1. Still Usage (Application) Neutral
- The logical data model is still independent of any specific application, representing data requirements rather than the system that will manage it.
2. Identify Essential Data Attributes
- For each entity, identify its key attributes (data fields) such as unique identifiers (e.g., Order ID, Product Code), descriptive data (e.g., Customer Name, Product Description), and other relevant fields.
- Brainstorm by data type: Consider different types of data like names, codes, dates, and measures that may be associated with the entity.
- Analyze existing data models: Look at existing databases, forms, and reports for insights.
- Avoid accepting the current system’s data model without question, as it may not reflect actual business needs.
3. Assign to Logical Data Types (Domains)
- Assign each attribute to a logical data type (e.g., string, date, number). Logical data types describe the kind of data each field will store without defining specific implementation (e.g., VARCHAR, INTEGER).
- Inherit standard length for the domain if applicable.
- Example: Names might be strings with a length of 100 characters, while dates are formatted as
YYYY-MM-DD
.
4. Name According to Standards
- Attribute names should follow naming conventions that are agreed upon by the organization. Names should be meaningful and consistent across the model.
5. Draft, Review, and Refine Attribute Definitions
- Define the purpose and meaning of each attribute, ensuring it’s clear to both technical and non-technical users.

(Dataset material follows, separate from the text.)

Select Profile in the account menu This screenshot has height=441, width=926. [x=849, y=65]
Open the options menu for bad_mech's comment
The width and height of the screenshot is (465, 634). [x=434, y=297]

- Example: Customer Name - “The full name of the customer making the purchase.”
6. Determine Null-ability
- Decide whether an attribute can have a null value. Some fields, like a primary key, must be mandatory, while others may be optional.
- Example: A customer’s email address may be optional, while their ID must be mandatory.
7. Identify Best (if any) Default Value
- For attributes that are optional or frequently left blank, determine the best default value (if any).
- Example: For an optional Customer Discount Rate field, a default of “0%” could be assigned when the field is left blank.